YOUR GOAL - Change "Step Into" to "Step Over" in the entries from the line containing "Click the zoom slider in status bar" through the end of the entries, inclusive, and give those lines again with everything else unchanged.

PROVIDED ENTRIES -
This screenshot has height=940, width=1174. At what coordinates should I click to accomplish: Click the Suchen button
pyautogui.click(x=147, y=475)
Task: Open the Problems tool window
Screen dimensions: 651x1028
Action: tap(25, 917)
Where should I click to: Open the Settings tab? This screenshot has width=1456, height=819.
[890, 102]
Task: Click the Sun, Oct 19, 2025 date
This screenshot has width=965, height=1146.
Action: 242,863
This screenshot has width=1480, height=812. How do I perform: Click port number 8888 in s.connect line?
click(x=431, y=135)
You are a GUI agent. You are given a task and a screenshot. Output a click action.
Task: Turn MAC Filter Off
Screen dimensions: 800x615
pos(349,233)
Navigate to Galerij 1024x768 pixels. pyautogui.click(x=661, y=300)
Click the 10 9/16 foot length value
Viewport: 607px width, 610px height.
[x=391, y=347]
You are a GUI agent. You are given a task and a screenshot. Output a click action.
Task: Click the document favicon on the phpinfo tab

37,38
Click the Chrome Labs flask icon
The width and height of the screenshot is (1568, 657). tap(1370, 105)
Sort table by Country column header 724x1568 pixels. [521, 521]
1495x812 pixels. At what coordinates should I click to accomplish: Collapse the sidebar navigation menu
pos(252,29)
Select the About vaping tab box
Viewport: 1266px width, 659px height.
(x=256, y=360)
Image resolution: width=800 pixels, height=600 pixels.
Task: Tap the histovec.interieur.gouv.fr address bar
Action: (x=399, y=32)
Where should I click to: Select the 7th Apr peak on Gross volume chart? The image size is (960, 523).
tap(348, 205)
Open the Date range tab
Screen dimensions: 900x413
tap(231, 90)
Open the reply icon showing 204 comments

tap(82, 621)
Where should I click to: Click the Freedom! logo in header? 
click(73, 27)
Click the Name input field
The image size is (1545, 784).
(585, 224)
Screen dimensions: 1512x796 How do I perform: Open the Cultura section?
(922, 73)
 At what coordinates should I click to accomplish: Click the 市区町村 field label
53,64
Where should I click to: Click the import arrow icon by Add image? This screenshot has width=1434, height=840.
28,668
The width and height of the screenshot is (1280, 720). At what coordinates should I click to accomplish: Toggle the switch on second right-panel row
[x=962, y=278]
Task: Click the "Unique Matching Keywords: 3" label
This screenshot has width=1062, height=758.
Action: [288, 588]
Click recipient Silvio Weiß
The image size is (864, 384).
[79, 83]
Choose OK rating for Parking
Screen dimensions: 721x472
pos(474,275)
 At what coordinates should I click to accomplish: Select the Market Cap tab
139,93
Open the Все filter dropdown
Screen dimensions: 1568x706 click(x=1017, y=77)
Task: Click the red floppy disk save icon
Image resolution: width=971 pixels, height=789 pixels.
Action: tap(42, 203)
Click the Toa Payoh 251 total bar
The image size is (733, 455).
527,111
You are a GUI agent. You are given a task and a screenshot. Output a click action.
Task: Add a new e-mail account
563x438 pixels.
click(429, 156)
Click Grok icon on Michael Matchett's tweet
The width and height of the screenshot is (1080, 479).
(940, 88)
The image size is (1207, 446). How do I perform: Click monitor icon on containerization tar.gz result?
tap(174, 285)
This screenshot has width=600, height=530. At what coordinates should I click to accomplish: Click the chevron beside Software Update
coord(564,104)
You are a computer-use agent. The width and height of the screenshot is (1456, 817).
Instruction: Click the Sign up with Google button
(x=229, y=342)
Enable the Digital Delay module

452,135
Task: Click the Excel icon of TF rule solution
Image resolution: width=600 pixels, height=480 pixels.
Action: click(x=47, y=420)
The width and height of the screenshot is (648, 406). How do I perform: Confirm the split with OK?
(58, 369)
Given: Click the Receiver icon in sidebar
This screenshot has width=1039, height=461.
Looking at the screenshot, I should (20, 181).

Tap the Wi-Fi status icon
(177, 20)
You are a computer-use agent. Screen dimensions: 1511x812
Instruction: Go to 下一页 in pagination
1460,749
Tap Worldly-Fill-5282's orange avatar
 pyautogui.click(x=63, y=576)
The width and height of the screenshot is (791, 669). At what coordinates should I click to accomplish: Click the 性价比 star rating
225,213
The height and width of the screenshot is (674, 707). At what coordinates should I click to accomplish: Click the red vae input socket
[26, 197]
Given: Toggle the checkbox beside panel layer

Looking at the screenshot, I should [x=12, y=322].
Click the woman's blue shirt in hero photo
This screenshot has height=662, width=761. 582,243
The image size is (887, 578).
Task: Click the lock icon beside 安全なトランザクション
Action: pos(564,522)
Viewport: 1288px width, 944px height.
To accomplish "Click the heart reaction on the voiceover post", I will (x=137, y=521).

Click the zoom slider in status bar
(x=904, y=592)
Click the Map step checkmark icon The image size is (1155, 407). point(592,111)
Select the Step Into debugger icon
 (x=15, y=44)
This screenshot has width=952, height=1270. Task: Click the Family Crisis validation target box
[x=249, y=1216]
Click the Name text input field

RESULT OF THIS EXERCISE -
Click the zoom slider in status bar
(x=904, y=592)
Click the Map step checkmark icon The image size is (1155, 407). point(592,111)
Select the Step Over debugger icon
 (x=15, y=44)
This screenshot has width=952, height=1270. Task: Click the Family Crisis validation target box
[x=249, y=1216]
Click the Name text input field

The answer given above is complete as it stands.